Lasso

Identity herding with OAuth

Lasso makes it damn easy to add SSO to your Rails application. Just load in your configuration, add a couple associations, and you are set to hit the trail running, partner.

Gettings started

I haven’t made generators for anything but that’s ok cause Lasso mostly works via decorators.
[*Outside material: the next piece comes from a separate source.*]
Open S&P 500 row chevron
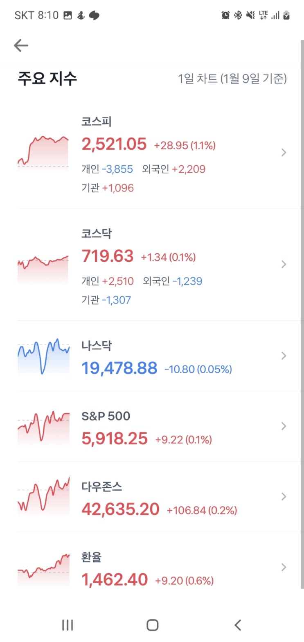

Lasso creates OAuth tokens via nested attributes on whichever object you deem to be the owner of those keys (e.g, current_user, current_user.account, User.new) which makes it one-to-many and quite flexible.

Schema

You are going to want a model with a schema that at least looks like this, you can call it what you wish:

create_table :access_keys, :force => true do |t|
  t.string   "token_a", "token_b", :limit => 999
  t.string   "service", "type", :null => false
  t.string   "owner_type"
  t.integer  "owner_id"
  t.datetime "created_at", "updated_at", :null => false
end

Model

Go ahead and add your provider details to the model, like so:

class AccessKey < ActiveRecord::Base
  oauth do
    provider '37signals' do
      key    'YOUR_KEY_HERE'
      secret 'YOUR_SECRET_HERE'
      site   'https://launchpad.37signals.com'
      authorize_path     '/authorization/new'
      access_token_path  '/authorization/token'
    end
    provider 'LinkedIn' do
      key    'YOUR_KEY_HERE'
      secret 'YOUR_SECRET_HERE'
      site   'https://api.linkedin.com'
      authorize_path     '/uas/oauth/authorize'
      access_token_path  '/uas/oauth/accessToken'
      request_token_path '/uas/oauth/requestToken'
    end
  end
end

Controller

You are going to want a controller that is able to handle the requests:

class OauthController < ApplicationController
  ssl_required :create
  processes_oauth_transactions_for :access_keys, 
                                   :through  => lambda { current_user }, 
                                   :callback => lambda { oauth_callback_url }
end

class AccessKeysController < ApplicationController

  def index
    @access_keys = current_user.access_keys
  end

  def show
    @access_key = current_user.access_keys.find(params[:id])
  end

  def delete
    access_key = current_user.access_keys.find(params[:id])
    access_key.destroy
    redirect_to access_keys_path
  end

end

Routes

And maybe some routes:

map.resources :access_keys, :only => [:index, :show, :delete]

map.oauth_authorize '/:service/oauth/start',    :controller => 'oauth', :action => 'new'
map.oauth_callback  '/:service/oauth/callback', :controller => 'oauth', :action => 'create', :protocol => 'https'

Usage

Now OAuth is as simple as adding a link:

<%= link_to 'Integrate your account with your 37signals account', oauth_authorize_path(:service => '37signals') %>

Note on Patches/Pull Requests

  • Fork the project.

  • Make your feature addition or bug fix.

  • Add tests for it. This is important so I don’t break it in a future version unintentionally.

  • Commit, do not mess with rakefile, version, or history. (if you want to have your own version, that is fine but bump version in a commit by itself I can ignore when I pull)

  • Send me a pull request. Bonus points for topic branches.